__Labeling Tweets__

To build a target variable column, i,e., to label the sentiment of the given text, we will compare several sentiment analyzer tools which are widely available for classifying the data.Through the remaining sections, we’ll compare and discuss classification results using several well-known NLP libraries in Python.
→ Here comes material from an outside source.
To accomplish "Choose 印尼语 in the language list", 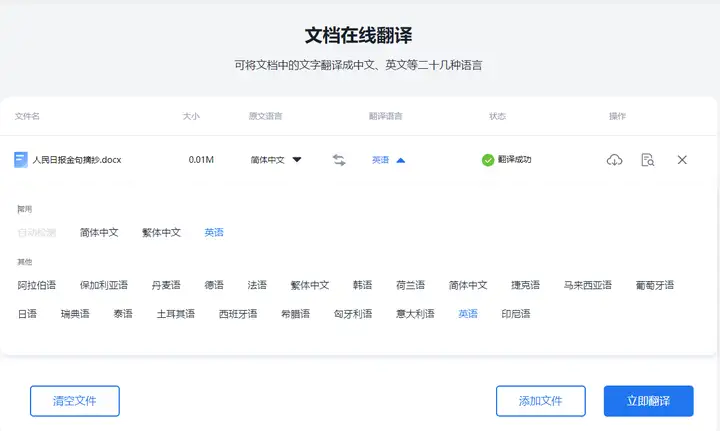I will click(x=516, y=314).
The methods described below fall under five broad categories as below:
VADER, Textblob, SentiWordNet lexicon from NTLK, StanfordCoreNLP, Afinn
The Positive, Negative and Neutral scores represent the proportion of text that falls in these categories which have been normalized between -1(most negative) and +1 (most positive). 

In [16]:
# import the necessary modules
import numpy as np
import pandas as pd

In [17]:
# import the csv file as Pandas dataframe
df = pd.read_csv("@tweets13.csv")

In [18]:
# shape of DataFrame
df.shape

(13915, 3)

In [19]:
# Drop All rows with missing values
df = df.dropna()


In [20]:
# Convert the created_at column to np.datetime object
df['Date of Tweet'] = pd.to_datetime(df['Date of Tweet'])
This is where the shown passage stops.